Assesment methods and criteria linked to learning outcomes:
Course-unit credit is conferred on the base of active participation assessment in seminars and results of written test with four questions. The evaluation is fully in competence of a tutor according to the valid directives of BUT.
Controlled participation in lessons:
The attendance at lectures is recommended while at seminars it is obligatory. Education runs according to week schedules.
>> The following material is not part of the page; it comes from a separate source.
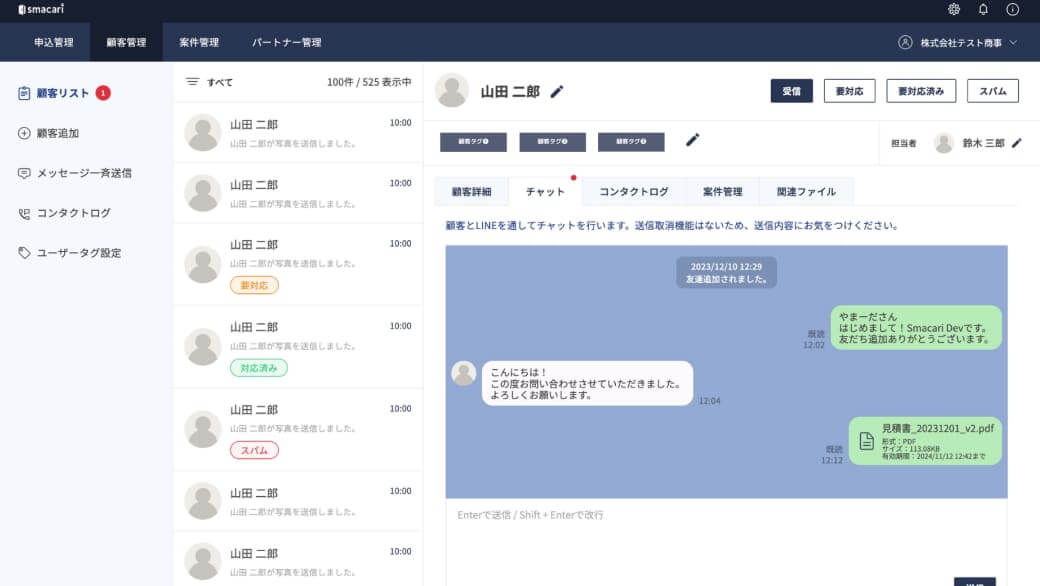Image resolution: width=1040 pixels, height=586 pixels.
Task: Open the notification bell icon
Action: pos(984,10)
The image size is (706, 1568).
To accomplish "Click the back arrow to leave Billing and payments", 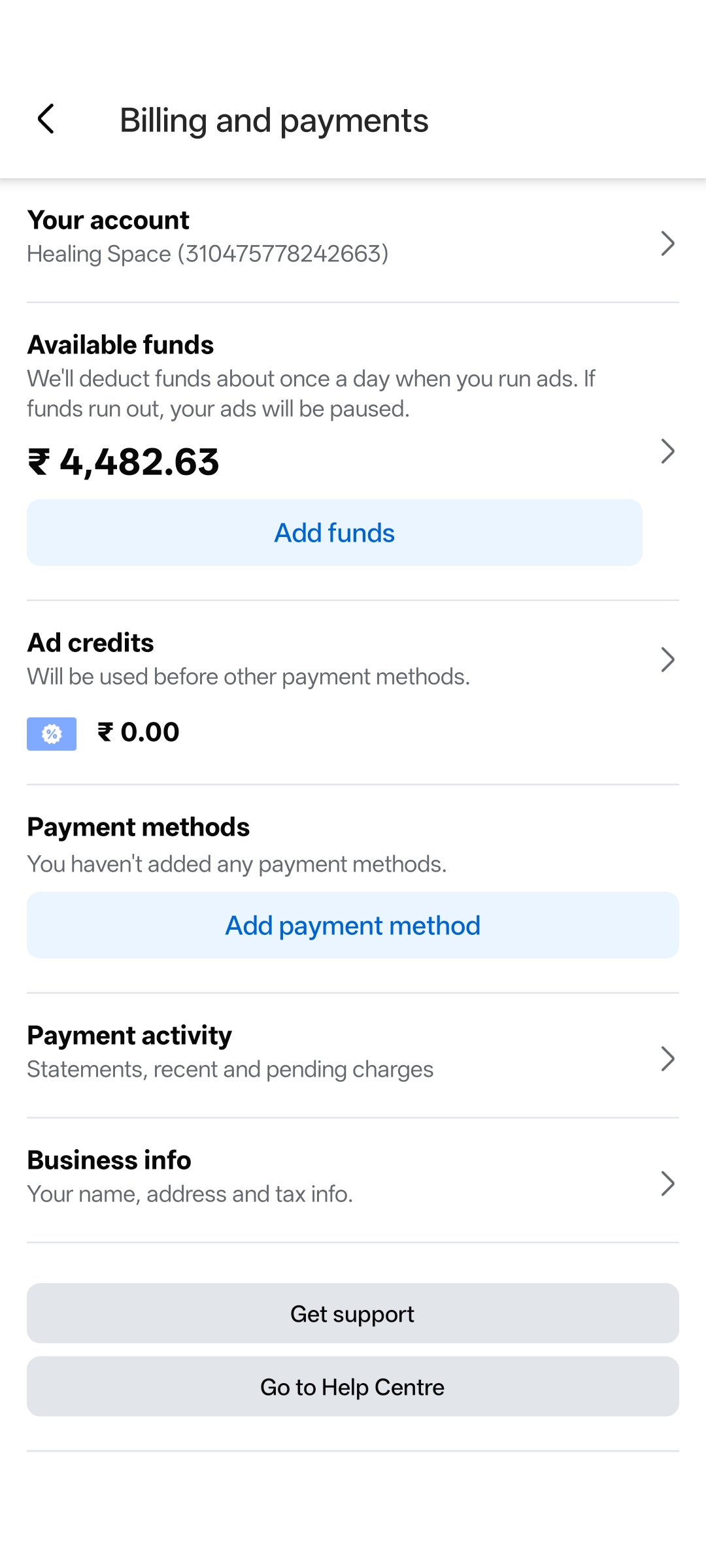I will coord(46,120).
The form of compensation of missed seminars is fully in the competence of a tutor.
Type of course unit:
    Lecture  13 × 2 hrs. optionally                  
    Computer-assisted exercise  13 × 2 hrs. compulsory                  
Course curriculum:
    Lecture 1. Inner and outer dynamic system description in continuous and discrete domain.
2. State feedback control.
3. State controller design with disturbance compensation.
4. State controller design with state estimator.
5. State control design generalization, appropriate structures for state control design.
6. Case study of technical problem.
7. Fuzzy sets, linguistic variable.
8. Inference rules, fuzzification, defuzzification.
9. Rule systems, fuzzy controllers.
10. Rule base creation of fuzzy controller by empiric knowledge on system behavior.
11. Case study of technical problem.
12. Rule base creation of fuzzy controller by general metarules.
13. Case study of technical problem.
    Computer-assisted exercise 1. Basics of work with Matlab/Simulink/Control System Toolbox.
2. Dynamic properties of the system.
3. Case study: controller classic solution.
4. Case study: state controller I.
5. Case study: state controller II (with disturbance compensation).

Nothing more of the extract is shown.